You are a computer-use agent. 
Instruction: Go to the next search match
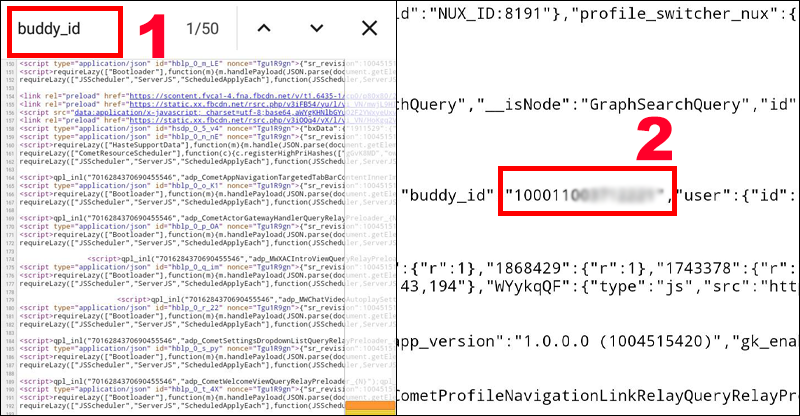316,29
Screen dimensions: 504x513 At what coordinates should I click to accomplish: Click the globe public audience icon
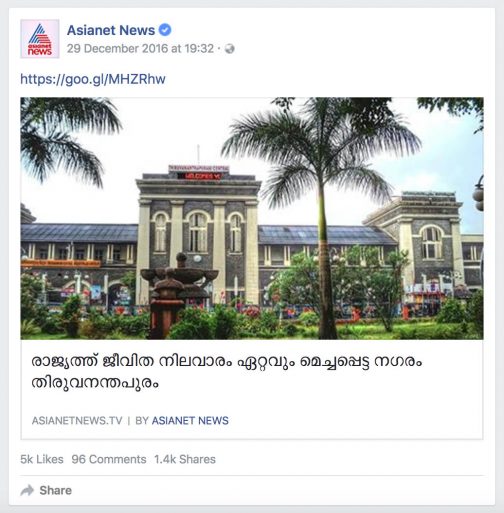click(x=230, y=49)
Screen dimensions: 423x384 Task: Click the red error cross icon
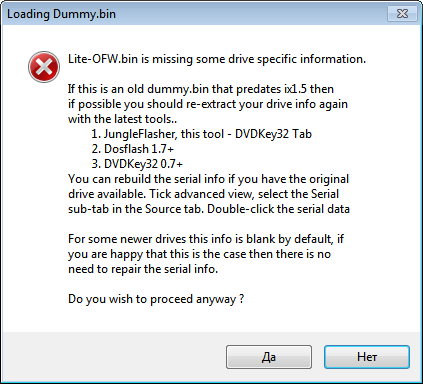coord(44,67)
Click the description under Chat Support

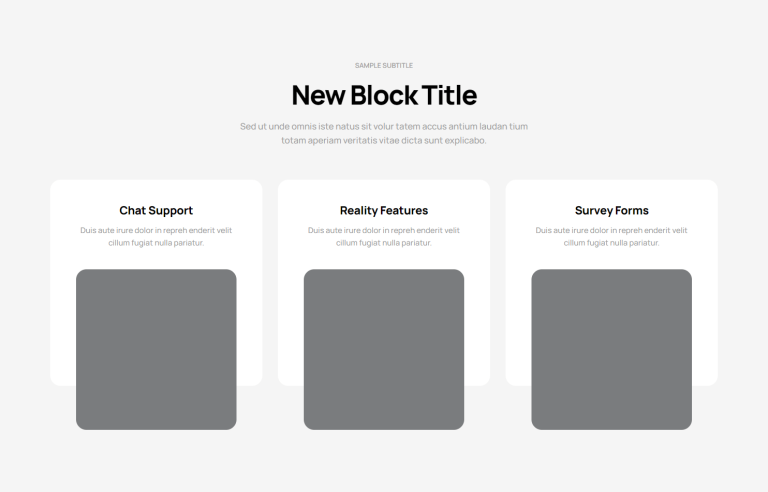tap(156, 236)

---

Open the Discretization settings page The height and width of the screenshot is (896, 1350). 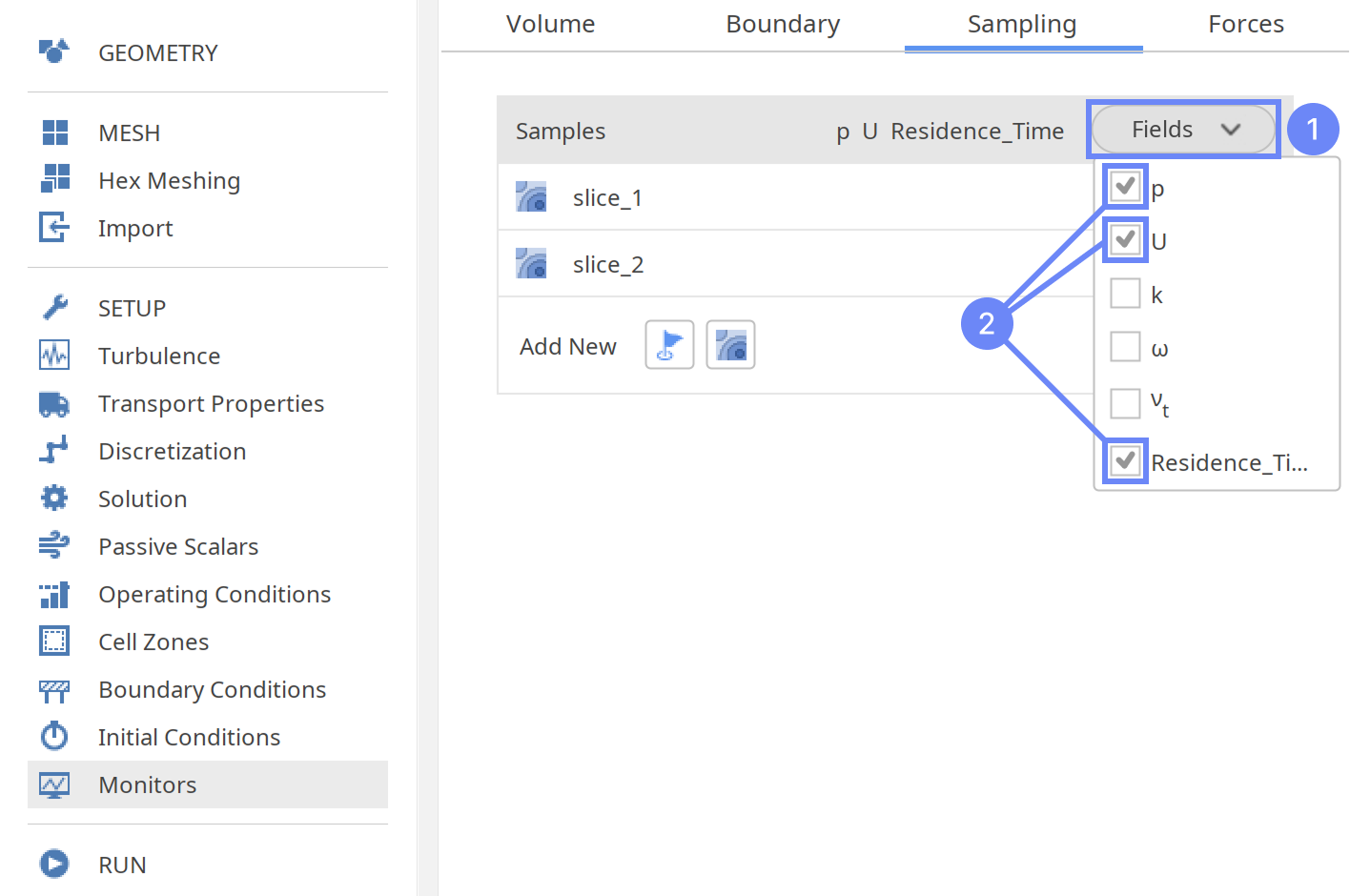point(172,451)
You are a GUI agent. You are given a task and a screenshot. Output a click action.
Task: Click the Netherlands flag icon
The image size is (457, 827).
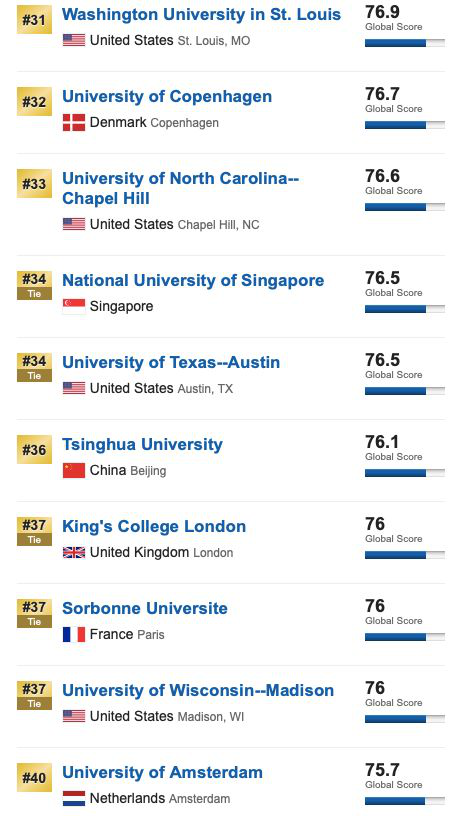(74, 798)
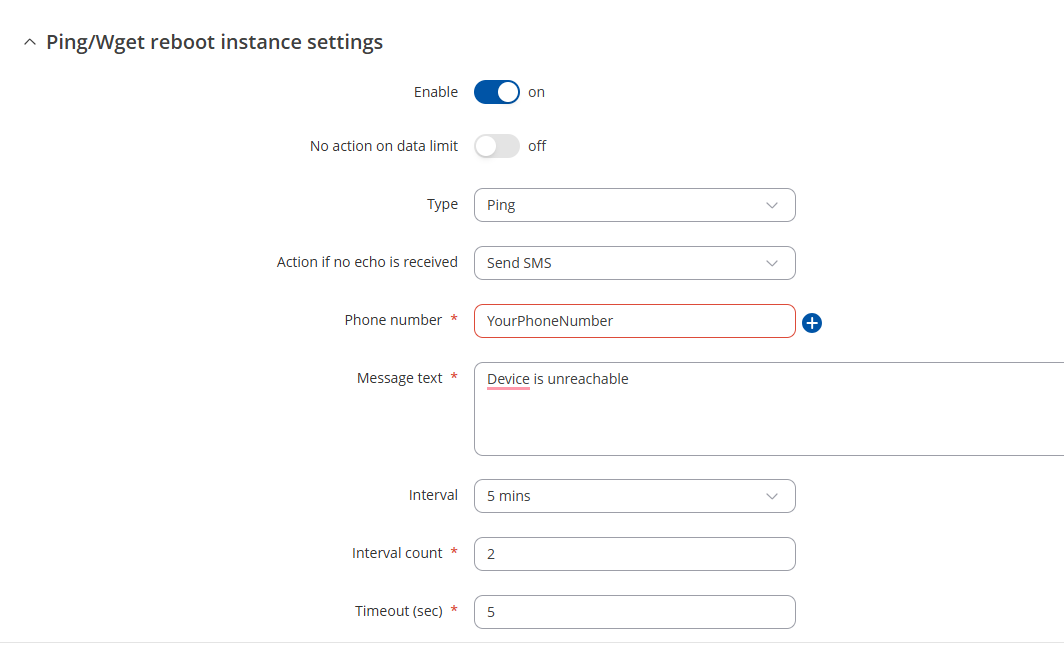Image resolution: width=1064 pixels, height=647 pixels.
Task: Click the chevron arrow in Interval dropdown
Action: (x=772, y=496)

...

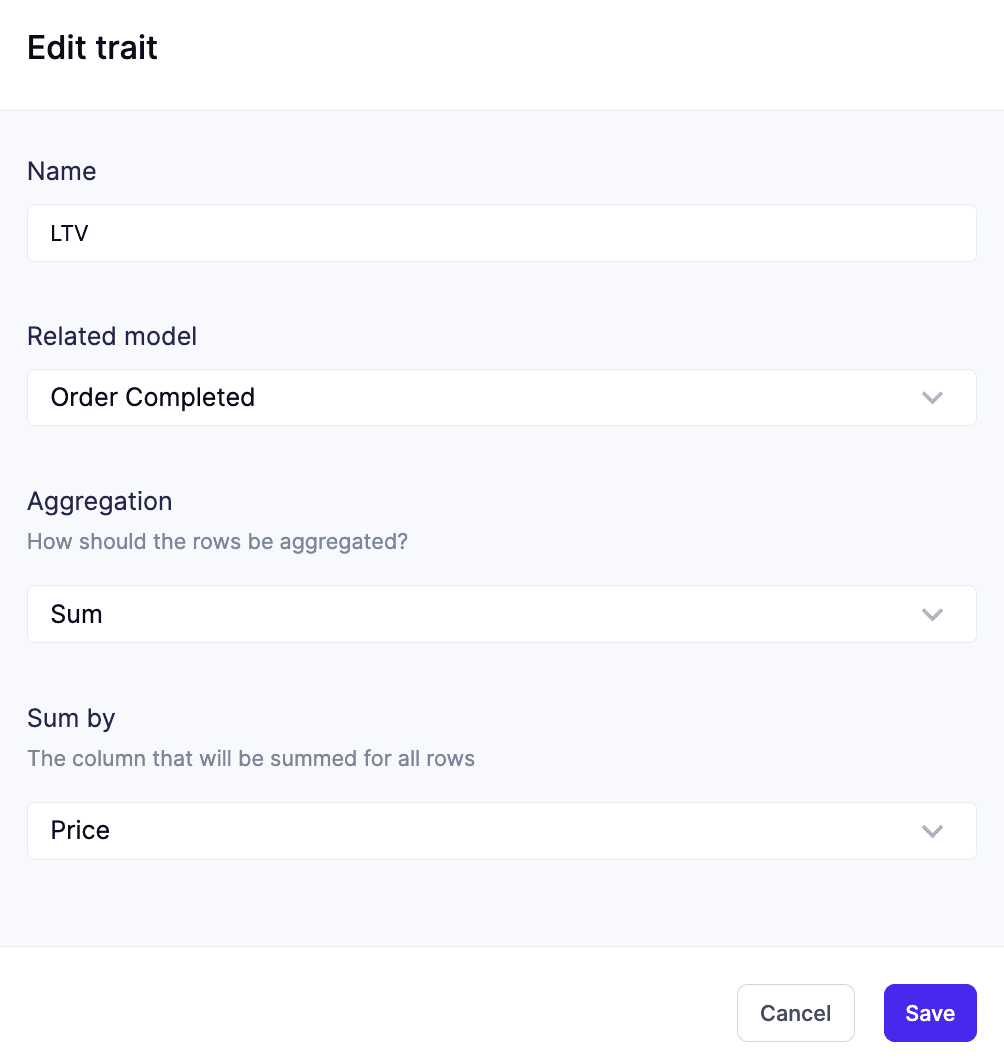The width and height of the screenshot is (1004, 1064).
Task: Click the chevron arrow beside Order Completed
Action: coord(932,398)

What you should do: List each line in the listing that contains the string "agent".

Result of this exercise:
You are a computer-use agent. 
You are a GUI agent. You are given a task and a screenshot. Output a click action.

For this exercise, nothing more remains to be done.